This being a Cajun festival, it wasn’t your ordinary run-of-the-mill ribbon-cutting ceremony to get the party started this weekend.

The “ribbon” was a string of boudin links. And the ceremonial cutting of the string of spicy Cajun sausages on Friday marked the official start of Festivals Acadiens et Créoles, which got into full swing on Saturday.

The annual festival, now in its 40th year, showcases Louisiana life and culture with its mix of traditional Cajun music, food and crafts, and Saturday’s celebration was no different.

Scattered across Girard Park in Lafayette, local artisans sold handmade jewelry, paintings and photography to attendees, some of whom had traveled hundreds of miles to attend the annual festival.

The sounds of washboards, fiddles and accordions serenaded locals and adopted Cajuns alike.

Restaurants set up booths, attracting curious stares with shouts of “Alligator on a stick!”

In one corner of the park, chefs from local eateries, like Charley G’s Holly Goeting, showed participants how to make classic Cajun cuisine.

Goeting provided out-of-towners with tips and insider knowledge on how to make such dishes as turtle soup. For example, Goeting suggested the crowd add cold or room-temperature stock to a roux for a smoother soup instead of adding the stock in hot, which cause the roux to clump.

Richard and Drenda Sims, a couple from Springfield, Illinois, said they learned not to throw out the lagniappe — the grease, fat and other ingredients left behind when sautéing the meat for the soup – and instead use those extras to add flavor to their dish.

This year marked the couple’s fourth trip to Festivals Acadiens after a friend introduced them to the event.

“We love the music, the food, the crafts, the dancing,” Richard Sims said. “We love everything about it.”

In its 40th year, Festivals Acadiens is not just celebrating Louisiana culture and history, but its own.

In addition to the food, music and crafts, the University of Louisiana at Lafayette’s Paul & LuLu Hilliard University Art Museum is hosting an exhibition detailing the festival’s history.

Tracing its roots to 1974, Festivals Acadiens was created as a tribute to Cajun music by the Council for the Development of French in Louisiana in an effort to destigmatize Cajun culture. Two years later, the music festival joined with the Lafayette Natural History Museum’s Native Crafts Festival, and a year after that, the Bayou Food Festival was added.

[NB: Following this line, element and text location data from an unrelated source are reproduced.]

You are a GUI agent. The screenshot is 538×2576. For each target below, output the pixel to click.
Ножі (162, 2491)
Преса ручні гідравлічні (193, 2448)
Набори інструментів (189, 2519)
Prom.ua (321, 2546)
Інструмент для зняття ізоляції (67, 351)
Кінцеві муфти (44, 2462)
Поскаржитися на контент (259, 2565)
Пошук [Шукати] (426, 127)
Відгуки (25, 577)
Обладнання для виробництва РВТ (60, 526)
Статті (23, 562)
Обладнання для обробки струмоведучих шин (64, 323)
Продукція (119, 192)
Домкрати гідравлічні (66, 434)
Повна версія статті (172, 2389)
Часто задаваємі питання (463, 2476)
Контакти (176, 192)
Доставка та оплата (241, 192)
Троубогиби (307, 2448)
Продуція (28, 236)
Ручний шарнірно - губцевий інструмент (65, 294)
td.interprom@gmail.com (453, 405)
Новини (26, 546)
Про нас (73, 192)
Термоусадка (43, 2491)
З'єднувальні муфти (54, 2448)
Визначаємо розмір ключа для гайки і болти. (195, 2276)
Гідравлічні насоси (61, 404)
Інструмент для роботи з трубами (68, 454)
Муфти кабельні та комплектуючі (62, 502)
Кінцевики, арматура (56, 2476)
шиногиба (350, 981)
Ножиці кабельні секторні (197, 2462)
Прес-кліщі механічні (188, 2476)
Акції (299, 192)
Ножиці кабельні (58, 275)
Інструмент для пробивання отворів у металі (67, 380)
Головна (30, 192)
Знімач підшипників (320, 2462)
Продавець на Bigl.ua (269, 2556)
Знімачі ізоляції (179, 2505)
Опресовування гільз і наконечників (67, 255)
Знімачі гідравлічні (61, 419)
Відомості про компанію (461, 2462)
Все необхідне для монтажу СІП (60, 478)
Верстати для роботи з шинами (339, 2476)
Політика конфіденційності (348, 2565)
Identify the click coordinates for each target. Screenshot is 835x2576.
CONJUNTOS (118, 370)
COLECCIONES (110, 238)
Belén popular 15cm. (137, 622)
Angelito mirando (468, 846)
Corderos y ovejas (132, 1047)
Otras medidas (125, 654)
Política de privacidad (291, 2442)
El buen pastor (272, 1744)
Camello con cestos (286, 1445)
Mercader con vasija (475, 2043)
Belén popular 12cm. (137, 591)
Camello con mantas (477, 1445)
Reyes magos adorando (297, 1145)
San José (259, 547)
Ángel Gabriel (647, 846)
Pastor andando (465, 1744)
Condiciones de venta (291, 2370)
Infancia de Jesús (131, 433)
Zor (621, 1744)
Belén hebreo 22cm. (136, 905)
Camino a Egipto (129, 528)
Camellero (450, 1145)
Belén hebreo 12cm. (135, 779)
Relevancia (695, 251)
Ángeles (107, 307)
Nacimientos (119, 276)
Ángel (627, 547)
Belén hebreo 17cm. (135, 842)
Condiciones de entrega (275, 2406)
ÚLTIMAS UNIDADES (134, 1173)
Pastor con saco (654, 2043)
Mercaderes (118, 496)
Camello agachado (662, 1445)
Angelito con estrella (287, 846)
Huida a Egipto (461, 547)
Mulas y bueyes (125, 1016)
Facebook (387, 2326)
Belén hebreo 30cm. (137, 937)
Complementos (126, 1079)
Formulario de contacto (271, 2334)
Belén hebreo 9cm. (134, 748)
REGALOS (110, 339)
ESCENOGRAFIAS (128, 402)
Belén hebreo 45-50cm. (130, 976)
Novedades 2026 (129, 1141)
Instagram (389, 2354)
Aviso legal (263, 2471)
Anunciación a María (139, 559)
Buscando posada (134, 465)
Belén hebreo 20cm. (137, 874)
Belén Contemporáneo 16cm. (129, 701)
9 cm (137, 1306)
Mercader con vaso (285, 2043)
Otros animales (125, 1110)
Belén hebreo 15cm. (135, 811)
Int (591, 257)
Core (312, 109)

Since then, the festival has grown and become a tradition for many local families.

Andrea Burkenstock, volunteer coordinator for Festivals Acadiens, said she became involved with the festival 14 years ago when it was struggling to find volunteers because she didn’t want to see the event die.

“Because it’s a family tradition and it’s something near and dear to my heart — it’s my family’s culture — I wanted to help that continue,” Burkenstock said.

Now 32, Burkenstock said she’s attended the festival every year since her birth.

But it’s not just a tradition for Louisianans.

People from across the country, like the Sims, make the trip year after year because of the food, the people, the crafts and, most importantly, the dancing.

Tom Kuehnle, a St. Louis, Missouri, resident, could be found Cajun dancing like a natural to the sounds of T-Sale at the Festivals’ Scene Ma Louisiane stage.

Kuehnle said he’s attended the festival for 10 years.

“Since I’ve come the first time, I’ve tried to be here every year,” Kuehnle said. “I think I’ve missed a few but not many. … They’d have to stop me at the border to keep me from coming.”

A few years ago, Kuehnle managed to make the trip down to the bayou despite having been in a back brace just two weeks prior. That’s how much it means to him.

“It’s just the people, the atmosphere, Louisiana. It’s everything about it, and of course I like to dance. Whether I can do it well or not, I like to try.”

Festivals Acadiens will conclude Sunday, beginning with a traditional French Mass at 9 a.m. Steve Riley and the Mamou Playboys close out the festival’s 40th year with a performance starting at 6 p.m.